As property portfolios become increasingly globalised, many organisations are looking at a Programme Management Office (PMO) approach to help optimise their CAPEX and OPEX spend, guarantee greater levels of consistency around the final product delivered, and drive increased speed to market.
Whilst the theory behind this approach is sound, it’s not always so straight-forward in practice. One of the biggest challenges to overcome when working on international portfolios is the lack of consistency around how space is measured. International standards for property management do not yet exist, with each market often adopting their own unique approach.
Ambiguities around space make it difficult for global investors and occupiers to make informed business decisions.
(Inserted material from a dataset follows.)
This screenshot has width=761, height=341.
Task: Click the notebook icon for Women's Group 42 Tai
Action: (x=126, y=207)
This is a real challenge for them particularly now when budgets are being reduced, property teams are shrinking and the profit and loss is under greater scrutiny than ever before.
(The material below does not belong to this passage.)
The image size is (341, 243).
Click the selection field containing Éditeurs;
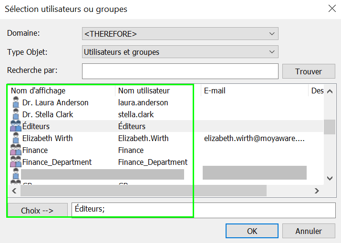[204, 210]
On that basis we should all welcome the recent formation of the International Property Measurement Standards Coalition (IPMSC). This group has been set up by 20 globally recognized organizations including RICS, APREA and CoreNet Global, to help resolve some of the disparities that exist around how space is measured.
Having an agreed set of principle-based and internationally applicable measurement standards will be crucial when it comes to delivering multi-market or Pan-Asia programmes. They will provide greater transparency around costs and to build both public trust and investor confidence. They will also help to ensure there is greater accuracy, consistency and efficiency in how information is reported in financial statements, something which will be of increasing importance moving forward.
Standards form the building blocks of a global economy and by creating a level playing field around how property is measured and valued, there’s no doubt in my mind that the industry is taking a really positive step forward.